▶ _Set exercise_
Render every line of the entries below as a Markdown table with the columns "Row" and "Line," numbering the rows and skipping blank lines. Leave the pictures out.

▶ _Records provided_
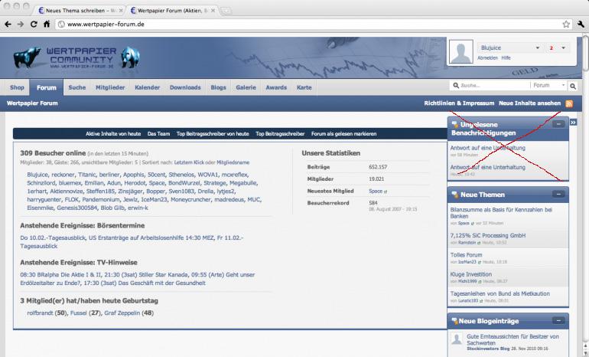Click the Neue Inhalte ansehen link
Image resolution: width=589 pixels, height=357 pixels.
pyautogui.click(x=529, y=103)
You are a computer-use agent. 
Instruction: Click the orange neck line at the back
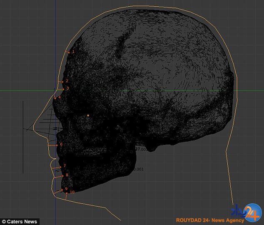click(230, 175)
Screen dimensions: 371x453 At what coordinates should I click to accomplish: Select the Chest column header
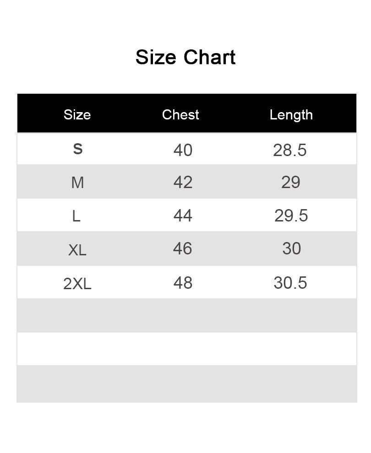click(180, 114)
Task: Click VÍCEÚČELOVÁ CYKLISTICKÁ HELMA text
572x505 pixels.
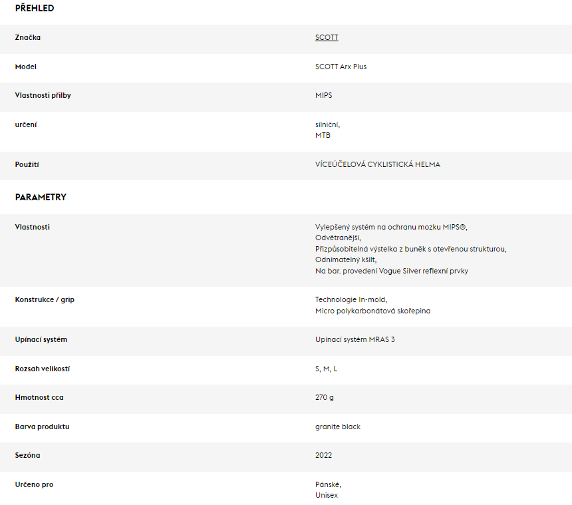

▶ _Solution to this problem_
| Row | Line |
|---|---|
| 1 | Click the Neue Inhalte ansehen link |
| 2 | Image resolution: width=589 pixels, height=357 pixels. |
| 3 | pyautogui.click(x=529, y=103) |
| 4 | You are a computer-use agent.  |
| 5 | Instruction: Click the orange neck line at the back |
| 6 | click(230, 175) |
| 7 | Screen dimensions: 371x453 At what coordinates should I click to accomplish: Select the Chest column header |
| 8 | click(180, 114) |
| 9 | Task: Click VÍCEÚČELOVÁ CYKLISTICKÁ HELMA text |
| 10 | 572x505 pixels. |